Robert Kubica miał wypadek! Samochód ROZSYPAŁ się na kawałki…
![](https://wyborcza24.pl/wp-content/uploads/2019/11/kubica.png)
Kolejna sesja treningów Roberta Kubicy nie skończyła się dla niego najlepiej… Polak przygotowywał się do Grand Prix Brazylii.
Jednak zaledwie kilka minut po rozpoczęciu jazdy jego samochód z ogromną siłą uderzył w barierki ochronne.
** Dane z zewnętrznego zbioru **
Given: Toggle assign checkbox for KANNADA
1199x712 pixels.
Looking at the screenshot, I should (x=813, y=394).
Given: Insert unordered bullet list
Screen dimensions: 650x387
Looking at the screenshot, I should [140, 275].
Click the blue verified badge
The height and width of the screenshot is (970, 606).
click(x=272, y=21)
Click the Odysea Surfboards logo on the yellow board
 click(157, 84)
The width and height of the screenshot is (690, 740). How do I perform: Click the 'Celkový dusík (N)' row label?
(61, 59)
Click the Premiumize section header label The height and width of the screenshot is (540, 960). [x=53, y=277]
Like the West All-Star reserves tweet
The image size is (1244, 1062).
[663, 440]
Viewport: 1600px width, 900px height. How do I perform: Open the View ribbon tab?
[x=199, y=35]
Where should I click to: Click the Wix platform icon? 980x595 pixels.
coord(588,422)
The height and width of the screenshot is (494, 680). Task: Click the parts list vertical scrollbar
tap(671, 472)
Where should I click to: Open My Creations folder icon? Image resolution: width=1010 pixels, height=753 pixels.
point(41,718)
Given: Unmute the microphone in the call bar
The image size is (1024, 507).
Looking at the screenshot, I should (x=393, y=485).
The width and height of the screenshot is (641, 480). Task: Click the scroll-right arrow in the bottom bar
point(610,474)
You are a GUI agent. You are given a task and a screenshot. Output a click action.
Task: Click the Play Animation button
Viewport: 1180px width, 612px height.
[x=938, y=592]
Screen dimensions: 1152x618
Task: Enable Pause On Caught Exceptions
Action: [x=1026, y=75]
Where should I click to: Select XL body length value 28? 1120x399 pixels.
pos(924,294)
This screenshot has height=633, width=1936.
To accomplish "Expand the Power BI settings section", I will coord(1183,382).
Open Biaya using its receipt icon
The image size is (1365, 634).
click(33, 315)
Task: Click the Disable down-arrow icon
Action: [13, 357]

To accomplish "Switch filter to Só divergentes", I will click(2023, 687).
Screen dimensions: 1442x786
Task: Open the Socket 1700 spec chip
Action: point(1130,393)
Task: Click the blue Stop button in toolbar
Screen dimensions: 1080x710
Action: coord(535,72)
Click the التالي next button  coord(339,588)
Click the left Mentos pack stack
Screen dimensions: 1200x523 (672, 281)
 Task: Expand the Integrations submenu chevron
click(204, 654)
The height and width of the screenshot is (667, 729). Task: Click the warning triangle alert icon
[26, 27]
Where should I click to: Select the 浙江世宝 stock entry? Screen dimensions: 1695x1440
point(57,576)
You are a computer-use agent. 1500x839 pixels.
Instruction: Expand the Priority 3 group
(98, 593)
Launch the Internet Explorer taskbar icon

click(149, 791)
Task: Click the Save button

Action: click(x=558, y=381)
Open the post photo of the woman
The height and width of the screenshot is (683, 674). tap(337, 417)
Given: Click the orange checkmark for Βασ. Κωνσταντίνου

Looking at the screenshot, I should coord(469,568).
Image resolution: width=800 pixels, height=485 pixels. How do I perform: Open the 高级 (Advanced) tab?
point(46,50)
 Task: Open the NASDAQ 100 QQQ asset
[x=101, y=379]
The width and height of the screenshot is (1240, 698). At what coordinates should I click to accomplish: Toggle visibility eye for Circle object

Wypadek wyglądał na tyle groźnie, że w kierunku rozbitego auta natychmiast wysłano pomoc medyczną. Na szczęście kierowcy nic się nie stało. Mimo to dostał również wezwanie na badania kontrolne. Robert Kubica jest najbardziej znanym polskim kierowcą wyścigowym i rajdowym. Ponadto jako pierwszy Polak w historii zdobył mistrzostwo świata w F1. Kubica przeżył już jeden straszy wypadek na torze, w którym prawie stracił rękę. Udało mu się jednak wrócić na tor, lecz w miniony piątek po raz kolejny znalazł się w groźnej sytuacji…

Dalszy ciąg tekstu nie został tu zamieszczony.